At first, I was just going to go on and call the next number on the list, but something stopped me. I decided that the person I spoke to was correct; I went about convincing him of his poor decision to purchase from my competition the wrong way. That afternoon I wrote a personal letter to the man acknowledging that he was correct about my approach and asked if he would be willing to speak with me again, and he agreed! From there we sat down and discussed the good things my product could do for him and he moved over to us.

 

Travis Miller
VP, West • PureSpectrum

PureSpectrum’s platform enables market researchers to build, launch and analyze surveys filled out by people of all ages across the globe.

 

Tell us about your personal journey dealing with rejection as a sales professional. How did you handle rejection at the beginning of your career? How do you handle it now?

One of the best lessons I was ever taught, luckily earlier in my sales career, was to check your ego at the office door before you go to your desk. With this advice, I’ve never seen rejection as a bad thing. In fact, if you are not being told no or getting hung up on at least once daily, you may not be pushing hard enough in your prospecting. What I have found is if you do find yourself being rejected, be polite to the prospect, do not keep pushing a sale and simply mark it as a no and move on. 

After a month or two, do a bit more research on the prospects who rejected you. Learn more about their business, build out an org chart and reevaluate if what you are selling fits into their business or even if they are going to be a worthwhile customer for your business. If it matches, reach out again with an approach that’s more personal and customized to what they do. If it does not seem like a fit a couple of months later, move on.
 

If you do find yourself being rejected, be polite to the prospect, do not keep pushing a sale and simply mark it as a no and move on.”


What are some key strategies you’ve developed to cope with rejection? Do you have any rituals, mottos or inspiration that keep you motivated when you’re feeling down?

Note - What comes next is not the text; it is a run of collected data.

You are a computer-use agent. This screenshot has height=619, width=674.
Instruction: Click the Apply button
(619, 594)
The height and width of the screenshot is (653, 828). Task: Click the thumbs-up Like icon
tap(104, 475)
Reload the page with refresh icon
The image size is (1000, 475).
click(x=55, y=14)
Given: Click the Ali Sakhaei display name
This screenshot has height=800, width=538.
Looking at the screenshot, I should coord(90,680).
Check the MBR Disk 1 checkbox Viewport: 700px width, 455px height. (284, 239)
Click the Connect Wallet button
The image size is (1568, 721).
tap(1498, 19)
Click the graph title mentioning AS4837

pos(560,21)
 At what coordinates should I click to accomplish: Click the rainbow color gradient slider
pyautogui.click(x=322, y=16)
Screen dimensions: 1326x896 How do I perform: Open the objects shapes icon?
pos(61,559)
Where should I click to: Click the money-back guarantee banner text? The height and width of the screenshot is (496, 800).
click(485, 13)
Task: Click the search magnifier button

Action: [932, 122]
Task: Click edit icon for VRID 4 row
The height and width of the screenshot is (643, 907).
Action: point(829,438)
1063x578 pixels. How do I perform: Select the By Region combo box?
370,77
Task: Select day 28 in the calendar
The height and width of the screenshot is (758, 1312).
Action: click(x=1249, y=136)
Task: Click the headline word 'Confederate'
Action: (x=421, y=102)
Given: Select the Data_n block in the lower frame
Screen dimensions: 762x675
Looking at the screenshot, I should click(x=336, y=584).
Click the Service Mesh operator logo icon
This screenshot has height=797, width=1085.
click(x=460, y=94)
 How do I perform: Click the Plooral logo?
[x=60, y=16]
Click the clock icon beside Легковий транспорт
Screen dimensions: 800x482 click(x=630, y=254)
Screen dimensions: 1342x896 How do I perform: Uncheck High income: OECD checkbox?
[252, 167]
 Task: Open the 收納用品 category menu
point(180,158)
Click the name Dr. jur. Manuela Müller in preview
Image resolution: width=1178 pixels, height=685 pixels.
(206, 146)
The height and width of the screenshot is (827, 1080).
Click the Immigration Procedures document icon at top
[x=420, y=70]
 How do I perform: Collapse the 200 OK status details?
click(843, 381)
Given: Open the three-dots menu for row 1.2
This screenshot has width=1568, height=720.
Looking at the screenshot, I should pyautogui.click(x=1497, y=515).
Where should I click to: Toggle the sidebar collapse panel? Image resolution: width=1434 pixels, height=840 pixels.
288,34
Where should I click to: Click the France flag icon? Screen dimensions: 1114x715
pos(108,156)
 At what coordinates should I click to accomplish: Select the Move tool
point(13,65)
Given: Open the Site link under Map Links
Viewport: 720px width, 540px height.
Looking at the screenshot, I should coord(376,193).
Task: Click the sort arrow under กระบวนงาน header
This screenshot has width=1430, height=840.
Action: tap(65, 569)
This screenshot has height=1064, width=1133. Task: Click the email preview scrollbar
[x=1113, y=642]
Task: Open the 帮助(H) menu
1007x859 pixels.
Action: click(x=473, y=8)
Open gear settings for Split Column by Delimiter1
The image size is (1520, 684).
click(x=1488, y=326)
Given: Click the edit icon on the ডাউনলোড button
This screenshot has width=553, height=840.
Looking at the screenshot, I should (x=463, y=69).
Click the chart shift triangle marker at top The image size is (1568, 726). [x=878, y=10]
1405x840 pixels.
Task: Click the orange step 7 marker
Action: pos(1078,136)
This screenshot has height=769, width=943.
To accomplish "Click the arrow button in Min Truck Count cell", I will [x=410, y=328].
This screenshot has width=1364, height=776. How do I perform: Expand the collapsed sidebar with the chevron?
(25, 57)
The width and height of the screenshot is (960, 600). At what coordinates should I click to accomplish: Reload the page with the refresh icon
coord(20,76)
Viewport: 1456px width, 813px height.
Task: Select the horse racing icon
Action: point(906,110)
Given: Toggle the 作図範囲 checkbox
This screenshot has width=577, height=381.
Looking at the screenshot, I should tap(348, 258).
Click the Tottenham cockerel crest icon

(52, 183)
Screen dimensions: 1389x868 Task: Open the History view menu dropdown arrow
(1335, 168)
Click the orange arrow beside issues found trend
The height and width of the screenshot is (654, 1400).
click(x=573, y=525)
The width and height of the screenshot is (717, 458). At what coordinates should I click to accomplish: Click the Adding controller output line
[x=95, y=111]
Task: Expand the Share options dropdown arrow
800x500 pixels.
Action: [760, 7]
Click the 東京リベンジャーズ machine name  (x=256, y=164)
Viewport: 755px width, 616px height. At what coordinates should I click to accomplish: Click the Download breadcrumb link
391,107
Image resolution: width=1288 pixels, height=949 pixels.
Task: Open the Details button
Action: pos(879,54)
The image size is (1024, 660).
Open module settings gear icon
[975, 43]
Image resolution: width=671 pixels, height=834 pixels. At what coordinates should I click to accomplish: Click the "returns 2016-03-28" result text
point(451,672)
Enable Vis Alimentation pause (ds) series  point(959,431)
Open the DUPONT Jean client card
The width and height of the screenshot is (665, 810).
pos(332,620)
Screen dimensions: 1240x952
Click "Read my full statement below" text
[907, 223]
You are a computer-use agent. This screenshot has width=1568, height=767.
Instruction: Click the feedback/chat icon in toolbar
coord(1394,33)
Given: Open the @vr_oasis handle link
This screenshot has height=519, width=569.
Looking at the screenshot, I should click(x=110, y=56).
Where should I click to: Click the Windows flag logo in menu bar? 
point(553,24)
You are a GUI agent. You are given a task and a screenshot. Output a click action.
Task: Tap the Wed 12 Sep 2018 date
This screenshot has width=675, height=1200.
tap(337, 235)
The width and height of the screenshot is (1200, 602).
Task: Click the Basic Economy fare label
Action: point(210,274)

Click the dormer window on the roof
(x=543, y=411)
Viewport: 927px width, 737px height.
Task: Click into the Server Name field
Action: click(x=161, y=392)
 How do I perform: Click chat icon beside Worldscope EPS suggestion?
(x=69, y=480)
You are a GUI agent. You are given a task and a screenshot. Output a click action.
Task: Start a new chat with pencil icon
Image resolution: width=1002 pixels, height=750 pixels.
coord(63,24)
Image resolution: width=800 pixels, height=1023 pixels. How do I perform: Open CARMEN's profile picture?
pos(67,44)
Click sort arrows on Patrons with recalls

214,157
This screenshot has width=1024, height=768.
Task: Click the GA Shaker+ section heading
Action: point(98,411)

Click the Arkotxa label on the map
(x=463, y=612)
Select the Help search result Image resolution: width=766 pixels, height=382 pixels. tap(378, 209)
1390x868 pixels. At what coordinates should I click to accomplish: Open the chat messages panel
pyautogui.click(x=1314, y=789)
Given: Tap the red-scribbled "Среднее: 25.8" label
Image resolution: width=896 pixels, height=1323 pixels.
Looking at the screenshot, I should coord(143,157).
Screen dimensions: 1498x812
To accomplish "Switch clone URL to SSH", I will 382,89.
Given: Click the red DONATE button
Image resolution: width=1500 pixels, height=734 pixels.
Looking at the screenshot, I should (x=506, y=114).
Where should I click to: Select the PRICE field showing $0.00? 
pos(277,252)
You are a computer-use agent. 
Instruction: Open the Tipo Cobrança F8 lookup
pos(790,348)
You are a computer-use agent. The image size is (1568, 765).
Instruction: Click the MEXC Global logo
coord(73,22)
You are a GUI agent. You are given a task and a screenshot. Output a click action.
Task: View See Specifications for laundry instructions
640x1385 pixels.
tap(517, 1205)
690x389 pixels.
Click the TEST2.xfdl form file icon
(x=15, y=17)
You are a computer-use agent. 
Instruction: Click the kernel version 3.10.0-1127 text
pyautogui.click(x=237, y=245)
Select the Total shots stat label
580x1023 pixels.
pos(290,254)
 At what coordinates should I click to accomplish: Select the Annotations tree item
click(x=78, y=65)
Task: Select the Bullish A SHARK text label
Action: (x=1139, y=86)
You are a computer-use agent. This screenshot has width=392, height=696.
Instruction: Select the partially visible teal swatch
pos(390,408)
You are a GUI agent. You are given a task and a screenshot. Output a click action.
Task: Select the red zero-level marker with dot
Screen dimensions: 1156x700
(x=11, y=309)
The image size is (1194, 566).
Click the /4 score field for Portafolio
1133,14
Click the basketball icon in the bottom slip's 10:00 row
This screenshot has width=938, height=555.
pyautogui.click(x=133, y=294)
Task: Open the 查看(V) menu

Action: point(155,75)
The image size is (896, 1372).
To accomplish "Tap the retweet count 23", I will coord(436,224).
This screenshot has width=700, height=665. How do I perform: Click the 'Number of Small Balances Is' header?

Trust the process. The best sales professionals I have learned from are constantly evaluating their approach and track key KPIs like calls, emails and meetings and then looking for ways to improve their contact-to-close ratio. This is a process every sales professional should have established. If you understand what has made your best client relationships successful and are able to make adjustments to build upon them, then all you have to do is trust the process and keep moving forward. If you have closed a deal, you can close another one. If you have not yet closed a deal, keep working. Rejection never stops, so neither should you.

 

Tell us about a time when you were able to turn a “no” into a “yes.” What was the secret to your success?

The selling starts when you hear the word “no,” which can be said in many forms. Sometimes it is direct and sometimes it is just the wrong time for the product you are offering. When I am told no, I stay polite and calm and mark it down to return and reevaluate.

A lot of my success, especially with larger enterprise-size deals, is understanding my prospect’s business and staying persistent in adjusting my outreach when I sense I am being rejected. Some prospects may take years to develop into partnerships and sometimes it never happens. If you feel you have a great prospect that could benefit from your offering but is showing signs of rejection, take time to understand their business, job function and decision-making process to turn that rejection into curiosity and later an opportunity to possibly discuss what a deal could look like.

Responses have been edited for length and clarity. Photos via featured companies and Shutterstock.